Professionalmente parlando sono una nativa digitale. Dopo la laurea, a 24 anni ho iniziato a lavorare proprio nel digitale e da allora, ho un personal computer tutto mio. In certi anni ne ho avuti due contemporaneamente. Ma il punto è un altro.
Prima di allora, ero stata una nomade delle sale informatiche, dei punti informatici nelle biblioteche, degli internet point (ve li ricordate, no?).
E ancora prima, ero stata un’adolescente diffidente di tutto quello che era tecnologia, che un pò si spaventava ma che tanto si meravigliava del calcolo veloce, di monitor verdi e di suoni metallici che richiamavano universi paralleli.
C’erano giorni nei quali accendere il computer nell’aula informatica era un momento speciale: il futuro sembrava a portata di mano e ogni interazione con il computer conteneva un senso di scoperta. Nei primi grandi magazzini di tecnologia, i computer e tutti gli strumenti ad esso connettibili, erano oggetti da ammirare, simboli di possibilità inesplorate.
Ad un certo punto poi il computer è diventato uno strumento imprescindibile, indispensabile, nella mia vita quotidiana (come in quella di tanti), e parallelamente, il senso di meraviglia è andato scemando. La tecnologia si è trasformata (portando trasformazione in me) e ad un certo punto da portatrice di stupore si è tramutata in strumento di lavoro freddo e funzionale, un “attrezzo” per il quale dovevo certificare le competenze (vi ricordate la sezione “competenze informatiche” nei curricula??). Anche nelle attività più creative, come la scrittura di un articolo o l’editing di una foto, il computer sembrava privo di anima, un semplice mezzo di espressione e non un compagno di avventura formidabile.

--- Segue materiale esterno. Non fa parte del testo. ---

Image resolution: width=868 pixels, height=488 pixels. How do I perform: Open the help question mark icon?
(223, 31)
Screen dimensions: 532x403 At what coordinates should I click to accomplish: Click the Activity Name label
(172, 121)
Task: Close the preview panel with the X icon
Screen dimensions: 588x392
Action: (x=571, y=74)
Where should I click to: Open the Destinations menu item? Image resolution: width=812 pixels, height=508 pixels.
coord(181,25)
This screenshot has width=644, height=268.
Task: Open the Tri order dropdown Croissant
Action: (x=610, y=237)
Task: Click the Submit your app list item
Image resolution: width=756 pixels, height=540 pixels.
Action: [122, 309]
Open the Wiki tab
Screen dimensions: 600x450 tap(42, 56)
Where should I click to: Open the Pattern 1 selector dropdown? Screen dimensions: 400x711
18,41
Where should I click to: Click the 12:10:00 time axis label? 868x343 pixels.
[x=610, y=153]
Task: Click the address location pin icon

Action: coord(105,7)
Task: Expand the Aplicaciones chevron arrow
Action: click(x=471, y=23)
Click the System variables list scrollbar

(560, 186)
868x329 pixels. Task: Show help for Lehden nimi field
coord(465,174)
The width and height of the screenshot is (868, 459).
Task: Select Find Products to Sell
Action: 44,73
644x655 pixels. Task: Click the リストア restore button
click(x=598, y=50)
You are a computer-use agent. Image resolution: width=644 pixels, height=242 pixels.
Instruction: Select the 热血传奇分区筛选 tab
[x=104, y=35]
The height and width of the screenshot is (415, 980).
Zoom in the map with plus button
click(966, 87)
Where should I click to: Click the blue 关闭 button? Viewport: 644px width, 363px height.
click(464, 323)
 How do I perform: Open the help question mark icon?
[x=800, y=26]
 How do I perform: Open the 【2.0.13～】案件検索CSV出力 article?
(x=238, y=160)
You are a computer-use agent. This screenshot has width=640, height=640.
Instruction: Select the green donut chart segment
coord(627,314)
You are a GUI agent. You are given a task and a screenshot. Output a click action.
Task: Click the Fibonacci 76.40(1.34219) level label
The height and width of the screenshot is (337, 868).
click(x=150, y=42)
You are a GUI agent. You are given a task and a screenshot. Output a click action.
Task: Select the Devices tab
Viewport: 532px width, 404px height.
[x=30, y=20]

Ed eccoci al punto. Sembra quasi che con l’avvento dell’intelligenza artificiale generativa, qualcosa di “meraviglioso” sta tornando. C’è di nuovo un’aria di sorpresa nell’aria, una sensazione che non provavo dalla prima accensione di un desktop nella sala informatica della mia università a Salerno. L’intelligenza artificiale generativa mi sta riportando quel fascino che sembrava perduto: l’interazione è naturale, intuitiva, quasi magica, e lo schermo non è più solo uno spazio vuoto da riempire con attività ordinarie. Mi basta aprire l’app sul mio iphone e intavolare una conversazione semplice per evocare risposte intelligenti, riflessioni persino con un accenno di personalità.
Non è solo una questione di efficienza e produttività, ma anche di stupore ancestrale.
Quando interagiamo con un modello di AI (perplexity, gemini, chatgpt, claude etc ) non ci limitiamo più a utilizzare meramente lo strumento per finire un lavoro o fare la spese online ma possiamo sentirci ispirati, come se avessimo un interlocutore che ci capisce, che dialoga con noi e che, in qualche modo, ci incuriosisce condividendo una piccola quota di umanità.
Quindi in tutto questo hype, quello che più mi piace dell’AI è la promessa sottile che sottende a tutte le interazioni: mi permette di dare alla tecnologia la connotazione di risorsa che, con il giusto approccio, riesce a restituire il contatto emotivo e la connessione che avevamo perso.
Si lo so, è un pò troppo romantico ma questa sfumatura me ne fa apprezzare le potenzialità oltre la sterile esecuzione di compiti che rende drammaticamente grigio il lavoro di migliaia di persone.
Chissà, magari proprio questa volta le macchine riusciranno a realizzare quel sogno di umanità che Steve Wozniak, Trip Hawkins e molti altri pionieri avevano intravisto all’alba dell’era informatica, pensando al “computer amico”.